Render the rows below as a Markdown table with two columns, Row and Line, numbering each line in order and omitting blank lines.
[Begin Material provided]
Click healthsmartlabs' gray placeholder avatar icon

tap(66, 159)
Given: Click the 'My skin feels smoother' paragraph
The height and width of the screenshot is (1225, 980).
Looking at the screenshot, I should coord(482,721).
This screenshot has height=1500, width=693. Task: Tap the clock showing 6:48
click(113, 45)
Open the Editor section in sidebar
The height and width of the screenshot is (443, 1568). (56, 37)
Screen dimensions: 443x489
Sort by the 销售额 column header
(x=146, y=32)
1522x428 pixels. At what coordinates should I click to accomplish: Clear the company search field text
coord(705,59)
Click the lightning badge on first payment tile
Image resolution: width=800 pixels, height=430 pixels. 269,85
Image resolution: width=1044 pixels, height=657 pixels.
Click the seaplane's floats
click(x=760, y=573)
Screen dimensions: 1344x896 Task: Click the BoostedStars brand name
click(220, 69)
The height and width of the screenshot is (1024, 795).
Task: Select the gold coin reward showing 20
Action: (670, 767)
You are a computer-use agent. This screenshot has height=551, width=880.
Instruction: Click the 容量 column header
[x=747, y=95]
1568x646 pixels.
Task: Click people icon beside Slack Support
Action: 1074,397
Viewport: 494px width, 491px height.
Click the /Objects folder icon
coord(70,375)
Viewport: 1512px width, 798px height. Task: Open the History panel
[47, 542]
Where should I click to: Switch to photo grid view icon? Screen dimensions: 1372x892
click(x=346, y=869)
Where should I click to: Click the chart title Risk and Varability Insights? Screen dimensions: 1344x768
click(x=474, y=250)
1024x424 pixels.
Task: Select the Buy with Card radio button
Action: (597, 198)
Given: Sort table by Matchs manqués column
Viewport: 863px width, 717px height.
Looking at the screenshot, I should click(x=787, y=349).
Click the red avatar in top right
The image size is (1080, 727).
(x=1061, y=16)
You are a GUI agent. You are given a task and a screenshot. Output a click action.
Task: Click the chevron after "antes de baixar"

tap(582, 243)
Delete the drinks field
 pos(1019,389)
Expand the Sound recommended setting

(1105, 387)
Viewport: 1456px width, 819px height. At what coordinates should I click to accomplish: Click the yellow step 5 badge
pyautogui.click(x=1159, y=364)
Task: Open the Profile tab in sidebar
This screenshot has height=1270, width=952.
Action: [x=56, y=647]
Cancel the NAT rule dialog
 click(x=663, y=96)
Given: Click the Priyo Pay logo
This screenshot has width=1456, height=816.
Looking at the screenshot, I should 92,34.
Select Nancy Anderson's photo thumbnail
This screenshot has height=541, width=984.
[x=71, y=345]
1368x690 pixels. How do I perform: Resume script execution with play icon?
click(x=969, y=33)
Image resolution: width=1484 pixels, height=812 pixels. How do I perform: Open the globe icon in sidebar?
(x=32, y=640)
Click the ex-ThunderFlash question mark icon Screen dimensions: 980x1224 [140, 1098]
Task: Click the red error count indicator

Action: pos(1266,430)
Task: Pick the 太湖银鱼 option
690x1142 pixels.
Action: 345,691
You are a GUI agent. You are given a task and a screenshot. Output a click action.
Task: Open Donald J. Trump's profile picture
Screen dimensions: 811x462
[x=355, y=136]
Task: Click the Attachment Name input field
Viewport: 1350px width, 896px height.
[End Material provided]
— Exercise output —
| Row | Line |
|---|---|
| 1 | Click healthsmartlabs' gray placeholder avatar icon |
| 2 | tap(66, 159) |
| 3 | Given: Click the 'My skin feels smoother' paragraph |
| 4 | The height and width of the screenshot is (1225, 980). |
| 5 | Looking at the screenshot, I should coord(482,721). |
| 6 | This screenshot has height=1500, width=693. Task: Tap the clock showing 6:48 |
| 7 | click(113, 45) |
| 8 | Open the Editor section in sidebar |
| 9 | The height and width of the screenshot is (443, 1568). (56, 37) |
| 10 | Screen dimensions: 443x489 |
| 11 | Sort by the 销售额 column header |
| 12 | (x=146, y=32) |
| 13 | 1522x428 pixels. At what coordinates should I click to accomplish: Clear the company search field text |
| 14 | coord(705,59) |
| 15 | Click the lightning badge on first payment tile |
| 16 | Image resolution: width=800 pixels, height=430 pixels. 269,85 |
| 17 | Image resolution: width=1044 pixels, height=657 pixels. |
| 18 | Click the seaplane's floats |
| 19 | click(x=760, y=573) |
| 20 | Screen dimensions: 1344x896 Task: Click the BoostedStars brand name |
| 21 | click(220, 69) |
| 22 | The height and width of the screenshot is (1024, 795). |
| 23 | Task: Select the gold coin reward showing 20 |
| 24 | Action: (670, 767) |
| 25 | You are a computer-use agent. This screenshot has height=551, width=880. |
| 26 | Instruction: Click the 容量 column header |
| 27 | [x=747, y=95] |
| 28 | 1568x646 pixels. |
| 29 | Task: Click people icon beside Slack Support |
| 30 | Action: 1074,397 |
| 31 | Viewport: 494px width, 491px height. |
| 32 | Click the /Objects folder icon |
| 33 | coord(70,375) |
| 34 | Viewport: 1512px width, 798px height. Task: Open the History panel |
| 35 | [47, 542] |
| 36 | Where should I click to: Switch to photo grid view icon? Screen dimensions: 1372x892 |
| 37 | click(x=346, y=869) |
| 38 | Where should I click to: Click the chart title Risk and Varability Insights? Screen dimensions: 1344x768 |
| 39 | click(x=474, y=250) |
| 40 | 1024x424 pixels. |
| 41 | Task: Select the Buy with Card radio button |
| 42 | Action: (597, 198) |
| 43 | Given: Sort table by Matchs manqués column |
| 44 | Viewport: 863px width, 717px height. |
| 45 | Looking at the screenshot, I should click(x=787, y=349). |
| 46 | Click the red avatar in top right |
| 47 | The image size is (1080, 727). |
| 48 | (x=1061, y=16) |
| 49 | You are a GUI agent. You are given a task and a screenshot. Output a click action. |
| 50 | Task: Click the chevron after "antes de baixar" |
| 51 | tap(582, 243) |
| 52 | Delete the drinks field |
| 53 |  pos(1019,389) |
| 54 | Expand the Sound recommended setting |
| 55 | (1105, 387) |
| 56 | Viewport: 1456px width, 819px height. At what coordinates should I click to accomplish: Click the yellow step 5 badge |
| 57 | pyautogui.click(x=1159, y=364) |
| 58 | Task: Open the Profile tab in sidebar |
| 59 | This screenshot has height=1270, width=952. |
| 60 | Action: [x=56, y=647] |
| 61 | Cancel the NAT rule dialog |
| 62 |  click(x=663, y=96) |
| 63 | Given: Click the Priyo Pay logo |
| 64 | This screenshot has width=1456, height=816. |
| 65 | Looking at the screenshot, I should 92,34. |
| 66 | Select Nancy Anderson's photo thumbnail |
| 67 | This screenshot has height=541, width=984. |
| 68 | [x=71, y=345] |
| 69 | 1368x690 pixels. How do I perform: Resume script execution with play icon? |
| 70 | click(x=969, y=33) |
| 71 | Image resolution: width=1484 pixels, height=812 pixels. How do I perform: Open the globe icon in sidebar? |
| 72 | (x=32, y=640) |
| 73 | Click the ex-ThunderFlash question mark icon Screen dimensions: 980x1224 [140, 1098] |
| 74 | Task: Click the red error count indicator |
| 75 | Action: pos(1266,430) |
| 76 | Task: Pick the 太湖银鱼 option |
| 77 | 690x1142 pixels. |
| 78 | Action: 345,691 |
| 79 | You are a GUI agent. You are given a task and a screenshot. Output a click action. |
| 80 | Task: Open Donald J. Trump's profile picture |
| 81 | Screen dimensions: 811x462 |
| 82 | [x=355, y=136] |
| 83 | Task: Click the Attachment Name input field |
| 84 | Viewport: 1350px width, 896px height. |